■ Records shown
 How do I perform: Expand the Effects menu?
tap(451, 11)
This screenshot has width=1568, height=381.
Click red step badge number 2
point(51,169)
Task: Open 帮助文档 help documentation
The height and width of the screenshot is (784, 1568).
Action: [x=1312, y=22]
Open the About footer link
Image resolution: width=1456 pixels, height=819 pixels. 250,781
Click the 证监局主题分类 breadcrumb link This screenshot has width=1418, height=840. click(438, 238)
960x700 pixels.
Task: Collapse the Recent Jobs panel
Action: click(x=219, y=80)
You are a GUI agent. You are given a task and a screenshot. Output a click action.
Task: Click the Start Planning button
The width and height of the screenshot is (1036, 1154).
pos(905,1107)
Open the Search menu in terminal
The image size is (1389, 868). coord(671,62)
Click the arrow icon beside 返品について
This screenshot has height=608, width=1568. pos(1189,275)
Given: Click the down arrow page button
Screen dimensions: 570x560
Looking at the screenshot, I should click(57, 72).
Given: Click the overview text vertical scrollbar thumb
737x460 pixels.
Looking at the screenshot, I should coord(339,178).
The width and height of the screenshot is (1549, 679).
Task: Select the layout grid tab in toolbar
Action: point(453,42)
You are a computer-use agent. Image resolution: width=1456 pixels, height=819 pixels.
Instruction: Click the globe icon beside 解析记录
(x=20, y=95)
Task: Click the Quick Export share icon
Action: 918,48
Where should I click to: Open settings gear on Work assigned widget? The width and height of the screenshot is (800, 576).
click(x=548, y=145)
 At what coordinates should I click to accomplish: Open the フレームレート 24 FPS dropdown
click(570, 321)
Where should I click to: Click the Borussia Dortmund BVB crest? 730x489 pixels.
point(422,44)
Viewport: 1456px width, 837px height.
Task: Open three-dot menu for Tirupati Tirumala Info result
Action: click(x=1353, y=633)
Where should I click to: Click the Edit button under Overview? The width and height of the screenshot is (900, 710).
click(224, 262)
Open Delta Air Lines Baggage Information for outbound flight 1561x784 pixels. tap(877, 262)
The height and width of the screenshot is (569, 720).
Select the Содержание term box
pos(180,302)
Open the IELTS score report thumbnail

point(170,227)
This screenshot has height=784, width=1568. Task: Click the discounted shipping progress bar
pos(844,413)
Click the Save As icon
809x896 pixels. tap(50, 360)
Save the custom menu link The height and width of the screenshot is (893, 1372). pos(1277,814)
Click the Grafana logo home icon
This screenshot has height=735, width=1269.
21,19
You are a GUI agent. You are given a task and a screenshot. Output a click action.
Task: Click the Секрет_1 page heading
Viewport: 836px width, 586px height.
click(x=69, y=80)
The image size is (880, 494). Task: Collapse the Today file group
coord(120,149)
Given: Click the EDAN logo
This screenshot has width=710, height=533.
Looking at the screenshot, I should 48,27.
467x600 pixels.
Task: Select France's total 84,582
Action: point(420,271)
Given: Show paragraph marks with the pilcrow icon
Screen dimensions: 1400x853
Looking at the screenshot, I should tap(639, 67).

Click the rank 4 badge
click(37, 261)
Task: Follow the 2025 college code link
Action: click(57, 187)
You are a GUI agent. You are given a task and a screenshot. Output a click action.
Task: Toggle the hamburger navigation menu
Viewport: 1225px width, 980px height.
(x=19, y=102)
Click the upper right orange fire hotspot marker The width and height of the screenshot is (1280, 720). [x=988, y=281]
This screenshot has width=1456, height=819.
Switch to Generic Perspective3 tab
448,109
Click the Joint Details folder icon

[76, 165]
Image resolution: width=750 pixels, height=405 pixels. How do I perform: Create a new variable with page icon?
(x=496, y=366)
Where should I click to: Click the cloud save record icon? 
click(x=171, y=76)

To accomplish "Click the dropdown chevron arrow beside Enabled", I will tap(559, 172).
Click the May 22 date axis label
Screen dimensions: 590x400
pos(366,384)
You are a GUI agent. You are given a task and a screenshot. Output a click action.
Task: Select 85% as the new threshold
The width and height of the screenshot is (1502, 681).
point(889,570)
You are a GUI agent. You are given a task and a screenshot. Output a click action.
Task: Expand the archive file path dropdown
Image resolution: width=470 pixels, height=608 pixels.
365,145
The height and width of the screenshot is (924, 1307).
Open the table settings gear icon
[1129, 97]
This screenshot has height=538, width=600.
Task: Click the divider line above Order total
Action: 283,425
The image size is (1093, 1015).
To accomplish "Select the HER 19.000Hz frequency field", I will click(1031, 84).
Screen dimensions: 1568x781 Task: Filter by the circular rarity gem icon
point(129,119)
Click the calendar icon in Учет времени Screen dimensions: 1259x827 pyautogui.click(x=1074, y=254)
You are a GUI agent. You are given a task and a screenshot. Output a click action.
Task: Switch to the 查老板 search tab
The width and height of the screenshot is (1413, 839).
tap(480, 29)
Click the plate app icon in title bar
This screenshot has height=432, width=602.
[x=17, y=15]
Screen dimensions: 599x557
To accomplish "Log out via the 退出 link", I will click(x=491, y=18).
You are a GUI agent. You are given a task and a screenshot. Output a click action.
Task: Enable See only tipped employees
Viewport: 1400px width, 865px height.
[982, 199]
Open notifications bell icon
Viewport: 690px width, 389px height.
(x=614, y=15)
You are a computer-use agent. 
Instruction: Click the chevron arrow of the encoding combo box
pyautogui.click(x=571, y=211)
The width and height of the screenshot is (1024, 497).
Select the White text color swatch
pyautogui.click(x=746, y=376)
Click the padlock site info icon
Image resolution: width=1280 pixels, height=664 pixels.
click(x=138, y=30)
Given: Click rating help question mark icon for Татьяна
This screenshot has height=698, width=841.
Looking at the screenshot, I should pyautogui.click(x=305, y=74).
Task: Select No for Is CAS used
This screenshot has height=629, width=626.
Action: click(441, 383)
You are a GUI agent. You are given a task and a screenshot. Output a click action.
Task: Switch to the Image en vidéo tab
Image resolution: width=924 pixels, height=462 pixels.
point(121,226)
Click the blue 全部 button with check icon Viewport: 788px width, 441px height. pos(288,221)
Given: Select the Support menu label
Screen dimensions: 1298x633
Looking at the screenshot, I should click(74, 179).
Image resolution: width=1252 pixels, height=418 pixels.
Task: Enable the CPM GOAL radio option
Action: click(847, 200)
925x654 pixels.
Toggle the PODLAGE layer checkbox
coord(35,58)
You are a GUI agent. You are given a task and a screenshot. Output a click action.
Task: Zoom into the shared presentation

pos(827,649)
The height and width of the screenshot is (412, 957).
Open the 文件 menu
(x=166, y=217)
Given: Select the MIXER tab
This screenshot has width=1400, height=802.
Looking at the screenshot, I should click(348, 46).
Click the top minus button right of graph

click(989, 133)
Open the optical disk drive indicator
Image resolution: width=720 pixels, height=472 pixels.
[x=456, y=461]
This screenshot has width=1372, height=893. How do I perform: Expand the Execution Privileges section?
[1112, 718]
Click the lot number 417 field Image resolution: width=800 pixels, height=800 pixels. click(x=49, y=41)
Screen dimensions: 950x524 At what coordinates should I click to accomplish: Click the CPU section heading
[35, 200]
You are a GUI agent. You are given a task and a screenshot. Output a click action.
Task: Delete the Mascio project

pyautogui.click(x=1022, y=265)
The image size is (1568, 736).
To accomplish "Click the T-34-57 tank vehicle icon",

■ Exercise details
All the records above need to be printed exactly.

■ Answer for the task
 How do I perform: Expand the Effects menu?
tap(451, 11)
This screenshot has width=1568, height=381.
Click red step badge number 2
point(51,169)
Task: Open 帮助文档 help documentation
The height and width of the screenshot is (784, 1568).
Action: [x=1312, y=22]
Open the About footer link
Image resolution: width=1456 pixels, height=819 pixels. 250,781
Click the 证监局主题分类 breadcrumb link This screenshot has width=1418, height=840. click(438, 238)
960x700 pixels.
Task: Collapse the Recent Jobs panel
Action: click(x=219, y=80)
You are a GUI agent. You are given a task and a screenshot. Output a click action.
Task: Click the Start Planning button
The width and height of the screenshot is (1036, 1154).
pos(905,1107)
Open the Search menu in terminal
The image size is (1389, 868). coord(671,62)
Click the arrow icon beside 返品について
This screenshot has height=608, width=1568. pos(1189,275)
Given: Click the down arrow page button
Screen dimensions: 570x560
Looking at the screenshot, I should click(57, 72).
Given: Click the overview text vertical scrollbar thumb
737x460 pixels.
Looking at the screenshot, I should coord(339,178).
The width and height of the screenshot is (1549, 679).
Task: Select the layout grid tab in toolbar
Action: point(453,42)
You are a computer-use agent. Image resolution: width=1456 pixels, height=819 pixels.
Instruction: Click the globe icon beside 解析记录
(x=20, y=95)
Task: Click the Quick Export share icon
Action: 918,48
Where should I click to: Open settings gear on Work assigned widget? The width and height of the screenshot is (800, 576).
click(x=548, y=145)
 At what coordinates should I click to accomplish: Open the フレームレート 24 FPS dropdown
click(570, 321)
Where should I click to: Click the Borussia Dortmund BVB crest? 730x489 pixels.
point(422,44)
Viewport: 1456px width, 837px height.
Task: Open three-dot menu for Tirupati Tirumala Info result
Action: click(x=1353, y=633)
Where should I click to: Click the Edit button under Overview? The width and height of the screenshot is (900, 710).
click(224, 262)
Open Delta Air Lines Baggage Information for outbound flight 1561x784 pixels. tap(877, 262)
The height and width of the screenshot is (569, 720).
Select the Содержание term box
pos(180,302)
Open the IELTS score report thumbnail

point(170,227)
This screenshot has height=784, width=1568. Task: Click the discounted shipping progress bar
pos(844,413)
Click the Save As icon
809x896 pixels. tap(50, 360)
Save the custom menu link The height and width of the screenshot is (893, 1372). pos(1277,814)
Click the Grafana logo home icon
This screenshot has height=735, width=1269.
21,19
You are a GUI agent. You are given a task and a screenshot. Output a click action.
Task: Click the Секрет_1 page heading
Viewport: 836px width, 586px height.
click(x=69, y=80)
The image size is (880, 494). Task: Collapse the Today file group
coord(120,149)
Given: Click the EDAN logo
This screenshot has width=710, height=533.
Looking at the screenshot, I should 48,27.
467x600 pixels.
Task: Select France's total 84,582
Action: point(420,271)
Given: Show paragraph marks with the pilcrow icon
Screen dimensions: 1400x853
Looking at the screenshot, I should tap(639, 67).

Click the rank 4 badge
click(37, 261)
Task: Follow the 2025 college code link
Action: click(57, 187)
You are a GUI agent. You are given a task and a screenshot. Output a click action.
Task: Toggle the hamburger navigation menu
Viewport: 1225px width, 980px height.
(x=19, y=102)
Click the upper right orange fire hotspot marker The width and height of the screenshot is (1280, 720). [x=988, y=281]
This screenshot has width=1456, height=819.
Switch to Generic Perspective3 tab
448,109
Click the Joint Details folder icon

[76, 165]
Image resolution: width=750 pixels, height=405 pixels. How do I perform: Create a new variable with page icon?
(x=496, y=366)
Where should I click to: Click the cloud save record icon? 
click(x=171, y=76)

To accomplish "Click the dropdown chevron arrow beside Enabled", I will tap(559, 172).
Click the May 22 date axis label
Screen dimensions: 590x400
pos(366,384)
You are a GUI agent. You are given a task and a screenshot. Output a click action.
Task: Select 85% as the new threshold
The width and height of the screenshot is (1502, 681).
point(889,570)
You are a GUI agent. You are given a task and a screenshot. Output a click action.
Task: Expand the archive file path dropdown
Image resolution: width=470 pixels, height=608 pixels.
365,145
The height and width of the screenshot is (924, 1307).
Open the table settings gear icon
[1129, 97]
This screenshot has height=538, width=600.
Task: Click the divider line above Order total
Action: 283,425
The image size is (1093, 1015).
To accomplish "Select the HER 19.000Hz frequency field", I will click(1031, 84).
Screen dimensions: 1568x781 Task: Filter by the circular rarity gem icon
point(129,119)
Click the calendar icon in Учет времени Screen dimensions: 1259x827 pyautogui.click(x=1074, y=254)
You are a GUI agent. You are given a task and a screenshot. Output a click action.
Task: Switch to the 查老板 search tab
The width and height of the screenshot is (1413, 839).
tap(480, 29)
Click the plate app icon in title bar
This screenshot has height=432, width=602.
[x=17, y=15]
Screen dimensions: 599x557
To accomplish "Log out via the 退出 link", I will click(x=491, y=18).
You are a GUI agent. You are given a task and a screenshot. Output a click action.
Task: Enable See only tipped employees
Viewport: 1400px width, 865px height.
[982, 199]
Open notifications bell icon
Viewport: 690px width, 389px height.
(x=614, y=15)
You are a computer-use agent. 
Instruction: Click the chevron arrow of the encoding combo box
pyautogui.click(x=571, y=211)
The width and height of the screenshot is (1024, 497).
Select the White text color swatch
pyautogui.click(x=746, y=376)
Click the padlock site info icon
Image resolution: width=1280 pixels, height=664 pixels.
click(x=138, y=30)
Given: Click rating help question mark icon for Татьяна
This screenshot has height=698, width=841.
Looking at the screenshot, I should pyautogui.click(x=305, y=74).
Task: Select No for Is CAS used
This screenshot has height=629, width=626.
Action: click(441, 383)
You are a GUI agent. You are given a task and a screenshot. Output a click action.
Task: Switch to the Image en vidéo tab
Image resolution: width=924 pixels, height=462 pixels.
point(121,226)
Click the blue 全部 button with check icon Viewport: 788px width, 441px height. pos(288,221)
Given: Select the Support menu label
Screen dimensions: 1298x633
Looking at the screenshot, I should click(74, 179).
Image resolution: width=1252 pixels, height=418 pixels.
Task: Enable the CPM GOAL radio option
Action: click(847, 200)
925x654 pixels.
Toggle the PODLAGE layer checkbox
coord(35,58)
You are a GUI agent. You are given a task and a screenshot. Output a click action.
Task: Zoom into the shared presentation

pos(827,649)
The height and width of the screenshot is (412, 957).
Open the 文件 menu
(x=166, y=217)
Given: Select the MIXER tab
This screenshot has width=1400, height=802.
Looking at the screenshot, I should click(348, 46).
Click the top minus button right of graph

click(989, 133)
Open the optical disk drive indicator
Image resolution: width=720 pixels, height=472 pixels.
[x=456, y=461]
This screenshot has width=1372, height=893. How do I perform: Expand the Execution Privileges section?
[1112, 718]
Click the lot number 417 field Image resolution: width=800 pixels, height=800 pixels. click(x=49, y=41)
Screen dimensions: 950x524 At what coordinates should I click to accomplish: Click the CPU section heading
[35, 200]
You are a GUI agent. You are given a task and a screenshot. Output a click action.
Task: Delete the Mascio project

pyautogui.click(x=1022, y=265)
The image size is (1568, 736).
To accomplish "Click the T-34-57 tank vehicle icon",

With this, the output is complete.